Connie Mack played a significant role in the establishment of Philadelphia Athletics club in 1901. Mack was its manager, treasurer and also owned it partly with Benjamin Shibe as the chief financier. The new team was called ‘a white elephant' by John McGraw. But Mack took the criticism positively. He adopted Pachyderm as the mascot of the new team. He served as the manager of the team for next 50 years, the longest in baseball history. In 1902, the Athletics won the American League pennant.
Connie Mack led the Athletics to become World champions at the World Series in 1910, 1911 and 1913, and win 4 of 5 pennants between 1910 and 1914. The First World War made it difficult to survive for his team. The depression also disturbed Mack’s financial position. But Mack endured all these circumstances. When he retired at 87, he had a record of managing 7755 games with 48.1% winning percentage. He won 9 pennants and won 5 of the 8 World Series in which he appeared.

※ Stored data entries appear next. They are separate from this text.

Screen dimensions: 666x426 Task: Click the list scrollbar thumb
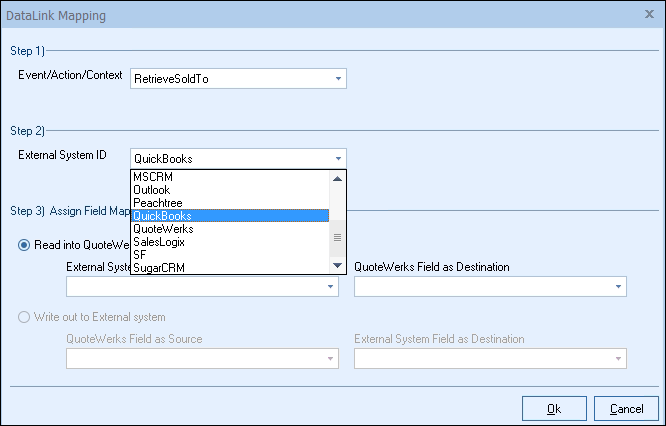pyautogui.click(x=338, y=237)
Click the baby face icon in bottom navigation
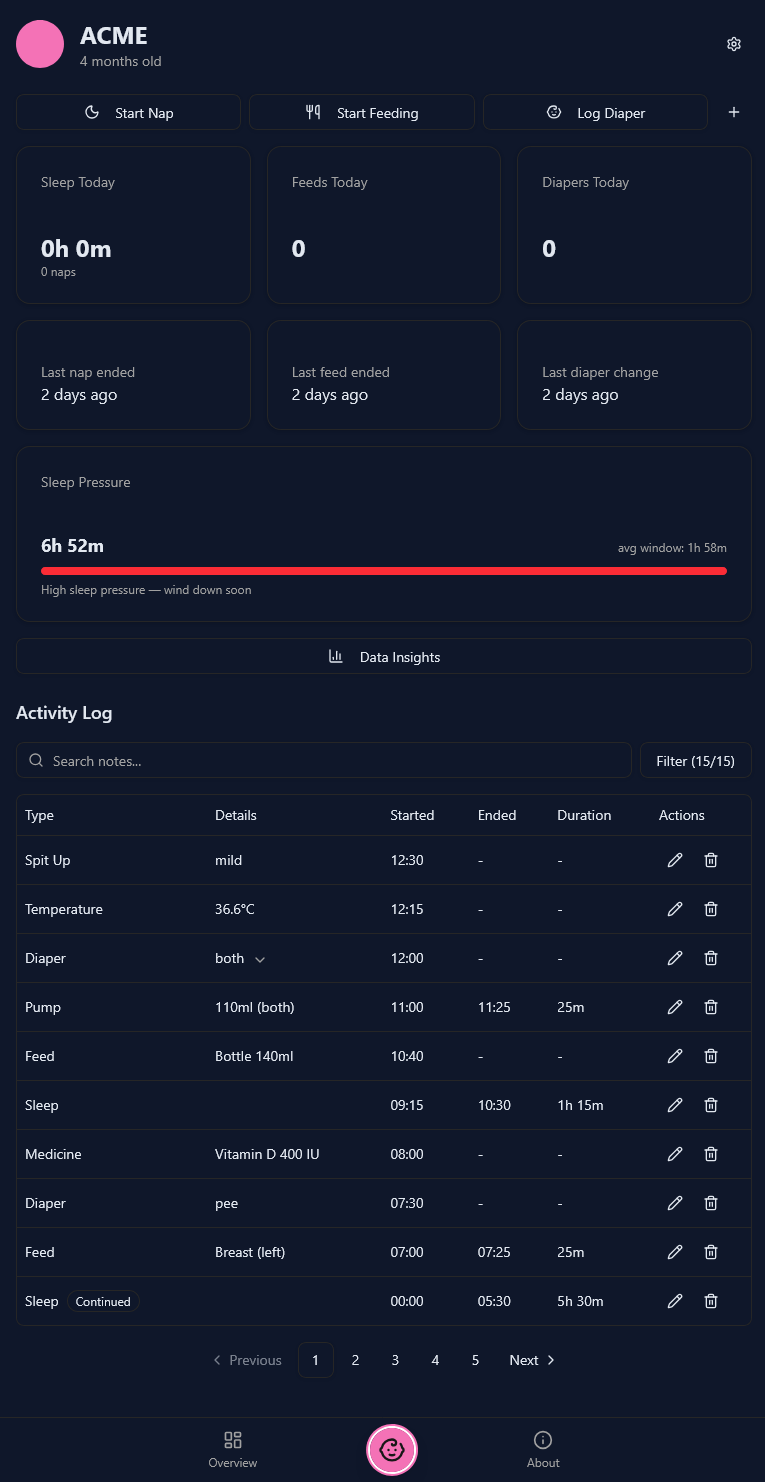Viewport: 765px width, 1482px height. (x=392, y=1449)
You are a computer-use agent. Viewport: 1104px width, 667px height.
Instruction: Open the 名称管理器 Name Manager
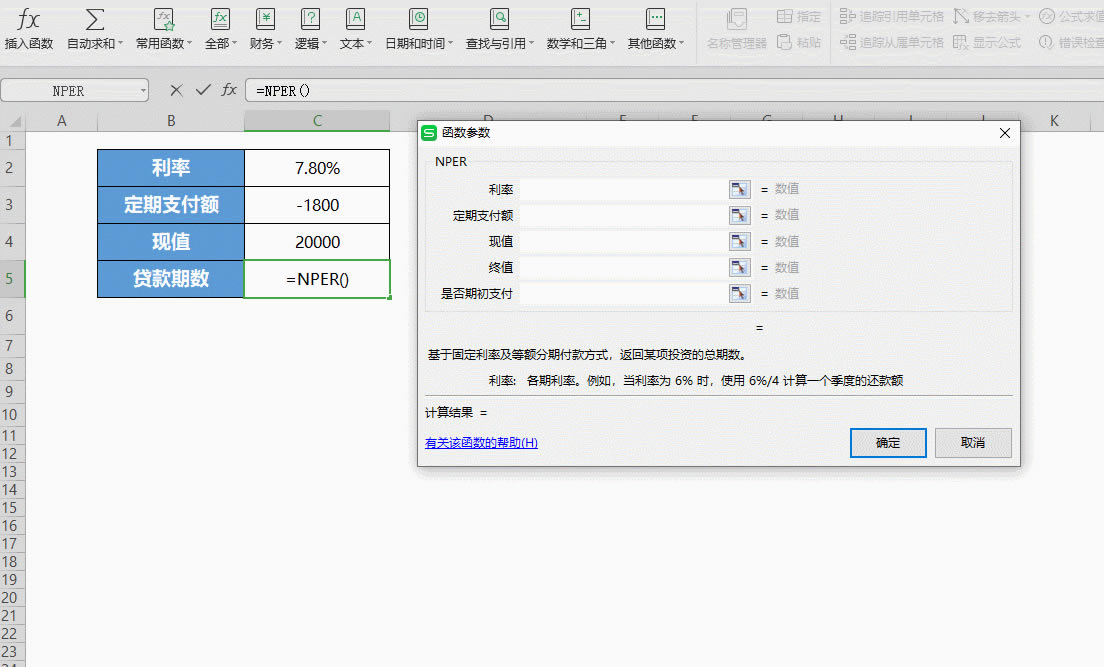738,30
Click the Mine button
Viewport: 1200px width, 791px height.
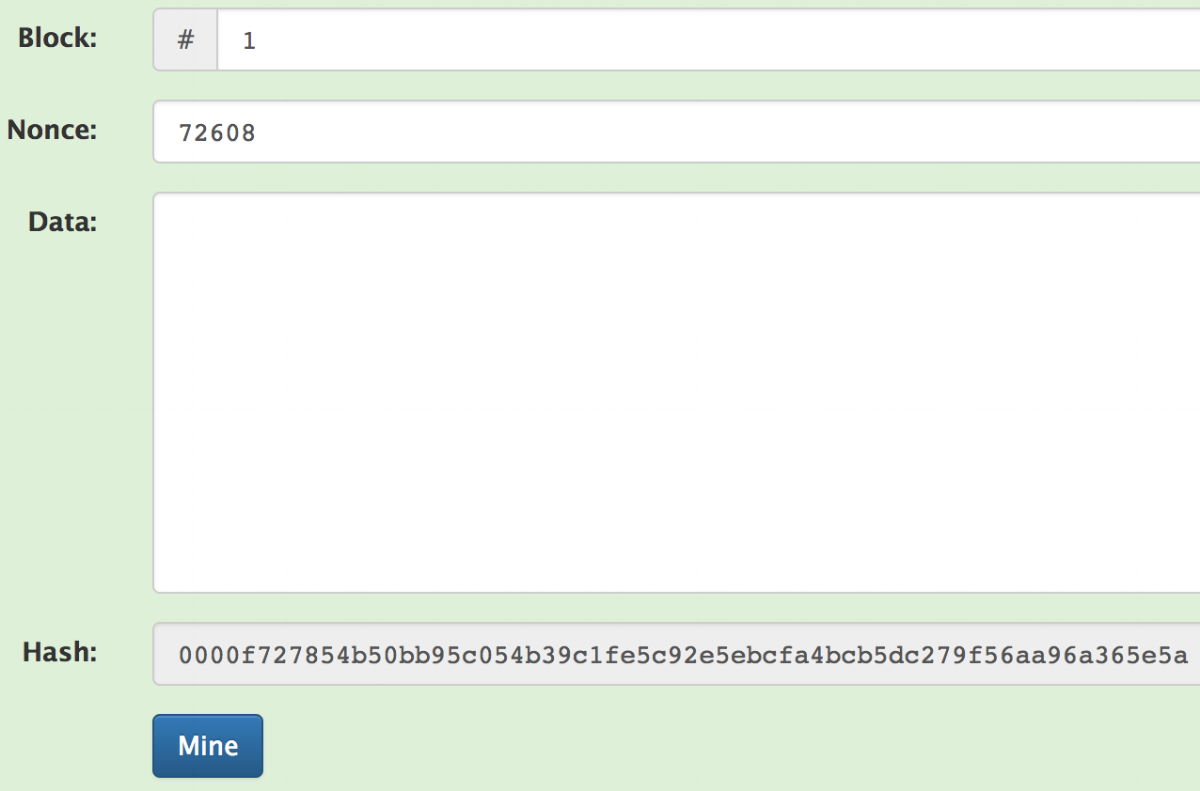point(207,746)
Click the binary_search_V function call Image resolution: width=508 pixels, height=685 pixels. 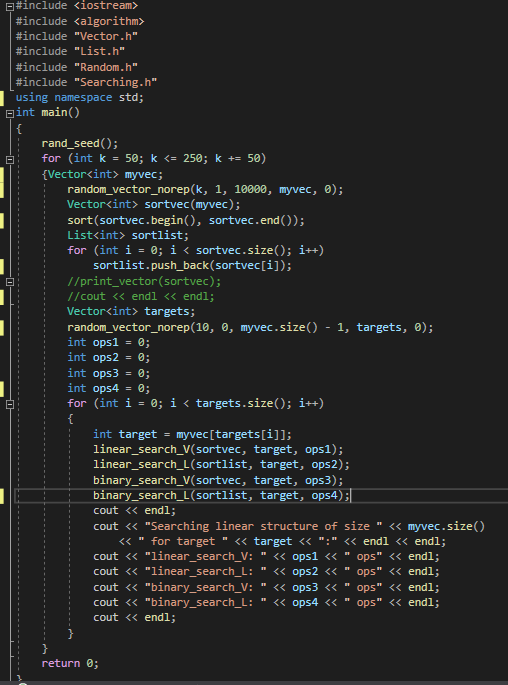pos(218,480)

Connie Mack focused on discipline in his team. He even asked his players not to drink during some of the seasons or series. He didn’t rule by force or humiliating players in public. He insisted on getting desired results through kindness. He was a soft-spoken man and didn’t scold his players publicly. He remained reserved and dignified in the field. He didn’t lose his temper and remained a patient leader. In the last 16 years of his managerial career, his team became the laughingstock of baseball. Despite losing season after season, he refused to give up. He is remembered for his relentless optimism as a symbol of baseball.
Connie Mack married Margaret Hogan in 1887. Margaret gave birth to 3 children. She died in 1892. Mack married again in 1910 to take Katharine Holahan as his second wife. They had four daughters and a son. Following the family tradition, the son was named Cornelius McGillicuddy Junior. Mack was a member of Knights of Columbus, the world’s largest Catholic fraternal service organization. As a devout Catholic, he didn’t engage in smoking and drinking. Mack died at the age of 94 in Germantown, Pennsylvania on February 8, 1956. His grandson Connie Mack III and great-grandson Connie Mack IV have made their name in the field of politics in the USA.
Connie Mack left an indelible stamp on the game of baseball. He was inducted in the National Baseball Hall of Fame in 1937. The Philadelphia stadium which was initially called as Shibe Park was renamed to Connie Mack stadium in 1953. However, it was demolished in 1970.